= Disability classification in table tennis =

Classification process for Para table tennis

Disability table tennis classification is the disability sport classification process for Para table tennis that is governed by the International Table Tennis Federation. The sport's classifications are open to people with physical and intellectual disabilities.

==Governance==
In 1983, the rules for this sport and approval for classification was done by the International Table Tennis Federation. This remained the case in 2009.

==Eligibility==
As of 2012, people with physical and intellectual disabilities are eligible to compete in this sport. In 1983, Cerebral Palsy-International Sports and Recreation Association (CP-ISRA) set the eligibility rules for classification for this sport. They defined cerebral palsy as a non-progressive brain legion that results in impairment. People with cerebral palsy or non-progressive brain damage were eligible for classification by them. The organisation also dealt with classification for people with similar impairments. For their classification system, people with spina bifida were not eligible unless they had medical evidence of loco-motor dysfunction. People with cerebral palsy and epilepsy were eligible provided the condition did not interfere with their ability to compete. People who had strokes were eligible for classification following medical clearance. Competitors with multiple sclerosis, muscular dystrophy and arthrogryposis were not eligible for classification by CP-ISRA, but were eligible for classification by International Sports Organisation for the Disabled for the Games of Les Autres.

==History==
In 1983, classification for cerebral palsy competitors in this sport was done by the Cerebral Palsy International Sports and Recreation Association. The classification used the classification system designed for field athletics events. In 1983, there were five cerebral palsy classifications. Going into the 2000 Summer Paralympics, there were concerns raised by members of the cerebral palsy community about the need to maintain a multiple functional classification system inside this sport specifically for this class of athletes given the large range of functional ability inside the community with cerebral palsy and other motor functional disabilities. At the New York hosted Empire State Games for the Physically Challenged, this sport was played, with the organisers having hearing and vision impaired classifications, amputee classifications, Les Autres, cerebral palsy and spinal cord disabilities. By the early 1990s, table tennis classification had moved away from medical based system to a functional classification system. Because of issues in objectively identifying functionality that plagued the post Barcelona Games, the IPC unveiled plans to develop a new classification system in 2003. This classification system went into effect in 2007, and defined ten different disability types that were eligible to participate on the Paralympic level. It required that classification be sport specific, and served two roles. The first was that it determined eligibility to participate in the sport and that it created specific groups of sportspeople who were eligible to participate and in which class. The IPC left it up to International Federations to develop their own classification systems within this framework, with the specification that their classification systems use an evidence based approach developed through research.

==Process==

In table tennis classification, practiced activities are looked at and classifiers may look at things like how a player positions themselves relative to the table, their ability to serve and to return a serve. For Australian competitors in this sport, the sport and classification is managed the national sport federation with support from the Australian Paralympic Committee. There are three types of classification available for Australian competitors: Provisional, national and international. The first is for club level competitions, the second for state and national competitions, and the third for international competitions.

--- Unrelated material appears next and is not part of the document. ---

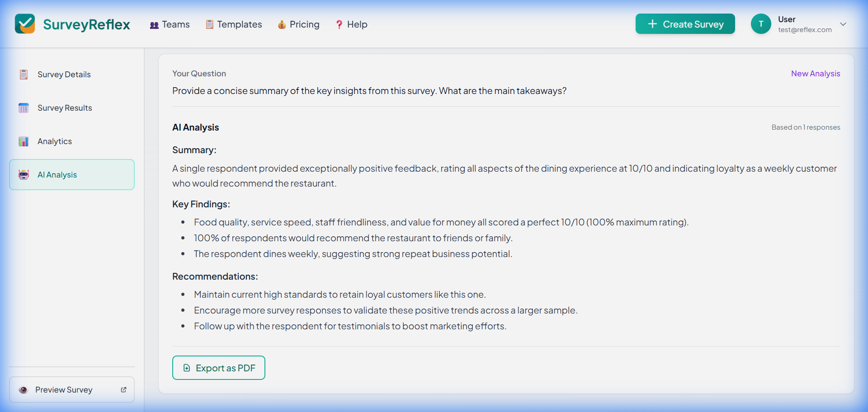
Task: Open the Pricing page
Action: [x=299, y=24]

==At the Paralympic Games==
Only wheelchair classified athletes were eligible to compete at the 1960 Summer Paralympics in Rome in this sport. This continued at the 1964 Summer Paralympics in Tokyo and 1968 Summer Paralympics in Tel Aviv. Competitors with cerebral palsy classifications were allowed to compete at the Paralympics for the first time at the 1984 Summer Paralympics. At the 1992 Summer Paralympics, amputee and wheelchair disability types were eligible to participate, with classification being run through the International Paralympic Committee, with classification being done based on functional disability type. At the 1996 Summer Paralympics, classification for this sport was done at the venue because classification assessment required watching a competitor play the sport.

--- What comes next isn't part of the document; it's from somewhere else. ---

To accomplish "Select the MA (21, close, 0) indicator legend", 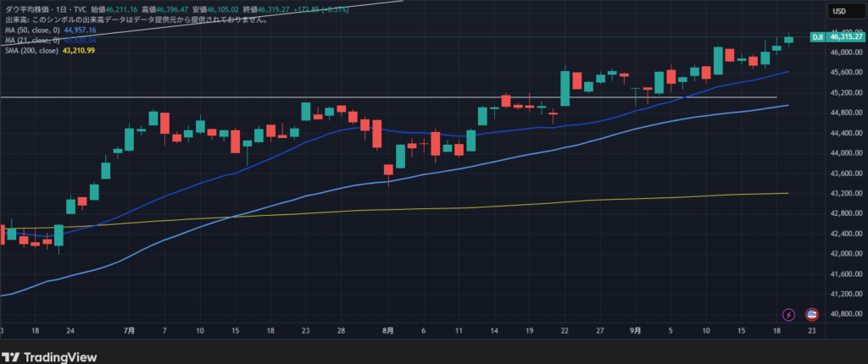I will coord(30,40).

For the 2016 Summer Paralympics in Rio, the International Paralympic Committee had a zero classification at the Games policy. This policy was put into place in 2014, with the goal of avoiding last minute changes in classes that would negatively impact athlete training preparations. All competitors needed to be internationally classified with their classification status confirmed prior to the Games, with exceptions to this policy being dealt with on a case-by-case basis.

==Future==
Going forward, disability sport's major classification body, the International Paralympic Committee, is working on improving classification to be more of an evidence-based system as opposed to a performance-based system so as not to punish elite athletes whose performance makes them appear in a higher class alongside competitors who train less.